Bill Clinton, dans ses deux premières années, y a également adhéré. Selon les spécialistes, vers 1994, Clinton a commencé, comme ils le disent, à parler des deux côtés de la bouche. Aux Russes, il disait : oui, nous allons adhérer à l'accord. À la communauté polonaise des États-Unis et aux autres minorités ethniques, il disait : ne vous inquiétez pas, nous vous intégrerons à l'OTAN. Vers 1996-97, Clinton a dit cela assez explicitement à son ami le président russe Boris Eltsine, qu'il avait aidé à gagner les élections de 1996. Il a dit à Eltsine : n'insistez pas trop sur cette histoire d'OTAN. Nous allons nous étendre, mais j'en ai besoin à cause du vote ethnique aux États-Unis.
En 1997, Clinton a invité les pays dits de Visegrad - Hongrie, Tchécoslovaquie, Roumanie - à rejoindre l'OTAN. Les Russes n'ont pas apprécié, mais n'ont pas fait grand cas de cette invitation. Puis les pays baltes ont rejoint l'Alliance, et là encore, c'est la même chose. En 2008, le deuxième Bush, qui était très différent du premier, a invité la Géorgie et l'Ukraine à rejoindre l'OTAN. Tous les diplomates américains ont très bien compris que la Géorgie et l'Ukraine étaient des lignes rouges pour la Russie. Ils toléreront l'expansion ailleurs, mais ces pays se trouvent dans leur cœur géostratégique, et ils ne toléreront pas d'expansion là-bas.

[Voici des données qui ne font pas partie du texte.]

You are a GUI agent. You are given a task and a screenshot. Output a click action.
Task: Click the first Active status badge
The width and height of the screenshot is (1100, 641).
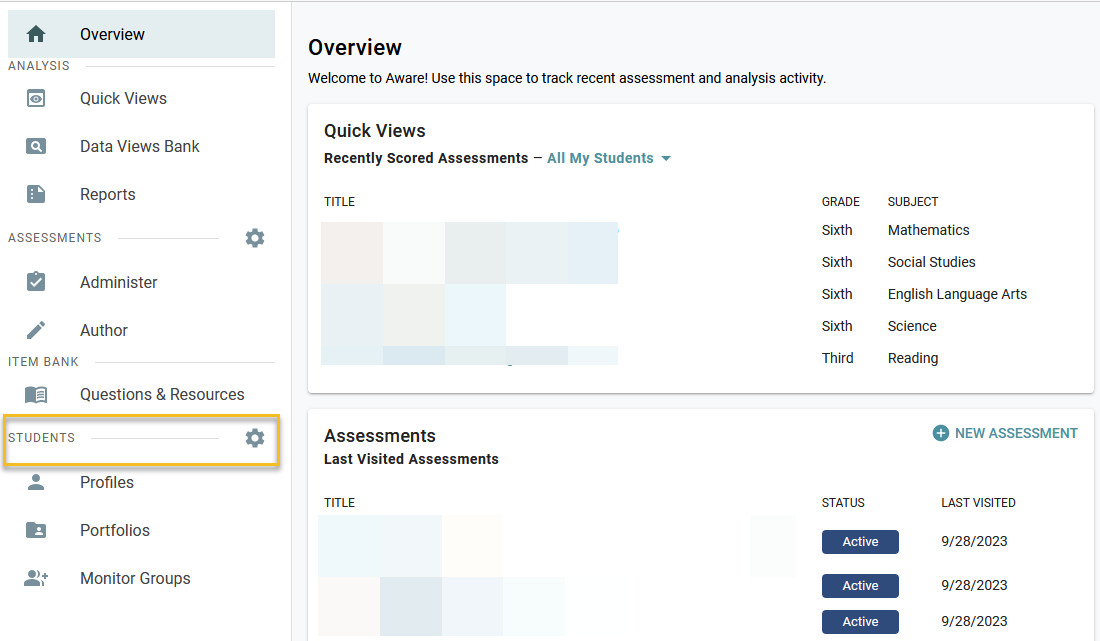pos(860,542)
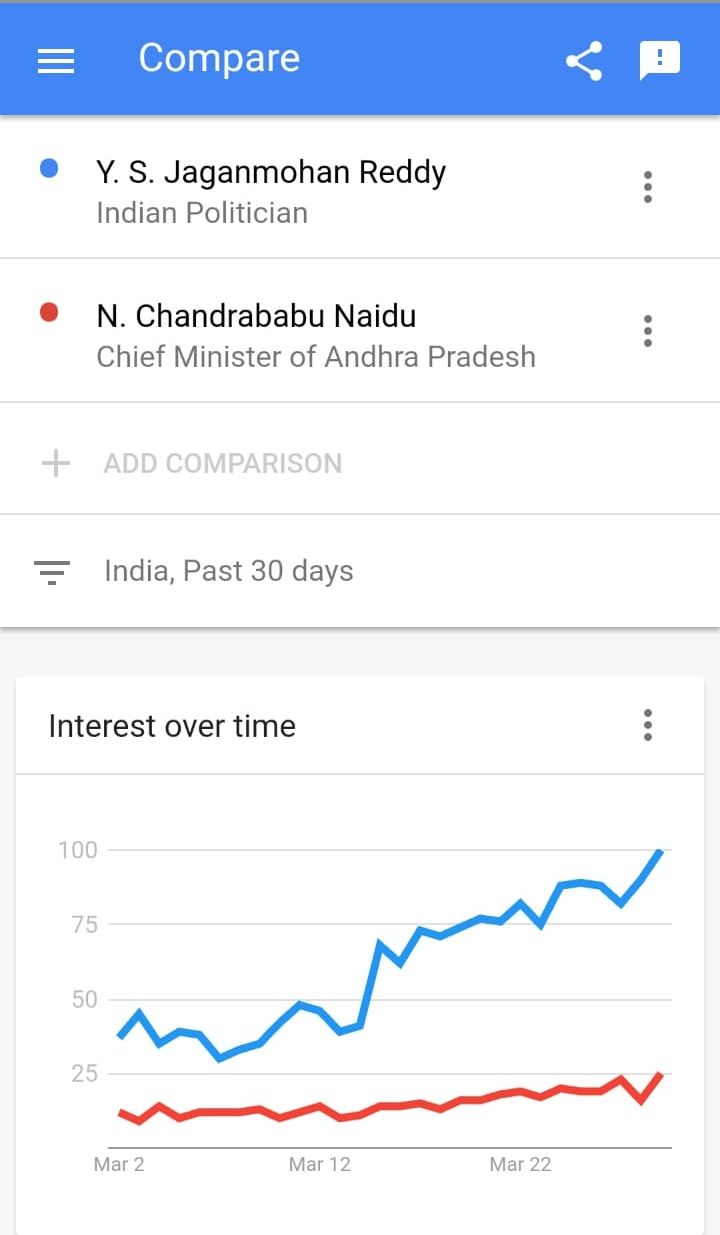Click the blue dot beside Jaganmohan Reddy
Viewport: 720px width, 1235px height.
pos(48,170)
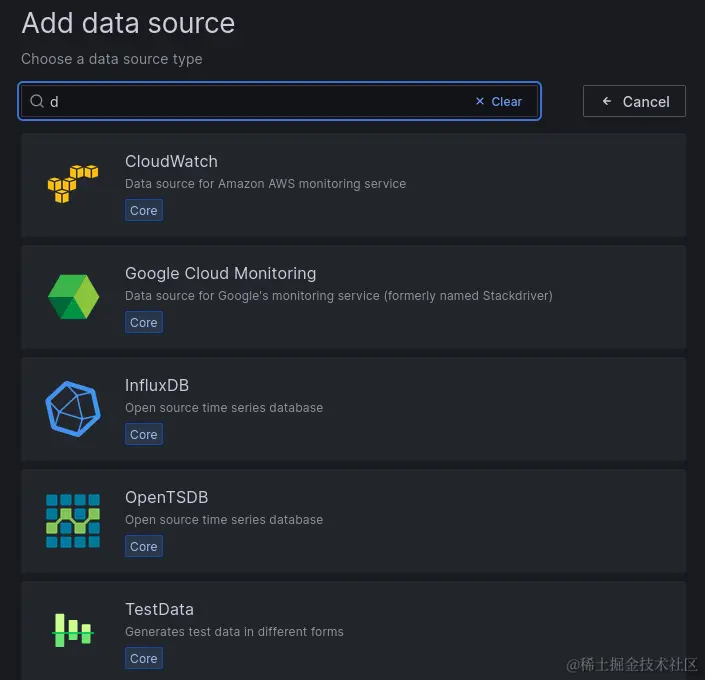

Pour poursuivre l'histoire, le soulèvement de Maidan a eu lieu en 2014, expulsant le président pro-russe, et l'Ukraine s'est rapprochée de l'Ouest.
À partir de 2014, les États-Unis et l'OTAN ont commencé à déverser des armes en Ukraine - des armes de pointe, des formations militaires, des exercices militaires conjoints, des démarches pour intégrer l'Ukraine dans le commandement militaire de l'OTAN. Il n'y a pas de secret à ce sujet. C'était tout à fait ouvert. Récemment, le secrétaire général de l'OTAN, Jens Stoltenberg, s'en est vanté. Il a dit : c'est ce que nous faisions depuis 2014. Eh bien, bien sûr, c'est très consciemment, hautement provocateur. Ils savaient qu'ils empiétaient sur ce que chaque dirigeant russe considérait comme une démarche intolérable. La France et l'Allemagne y ont mis leur veto en 2008, mais sous la pression américaine, elle a été maintenue à l'ordre du jour. Et l'OTAN, c'est-à-dire les États-Unis, a pris des mesures pour accélérer l'intégration de facto de l'Ukraine dans le commandement militaire de l'OTAN.
Pouvons-nous essayer de mettre un terme à cette horreur ? Ou devons-nous essayer de la perpétuer ? Tels sont les choix qui s'offrent à nous.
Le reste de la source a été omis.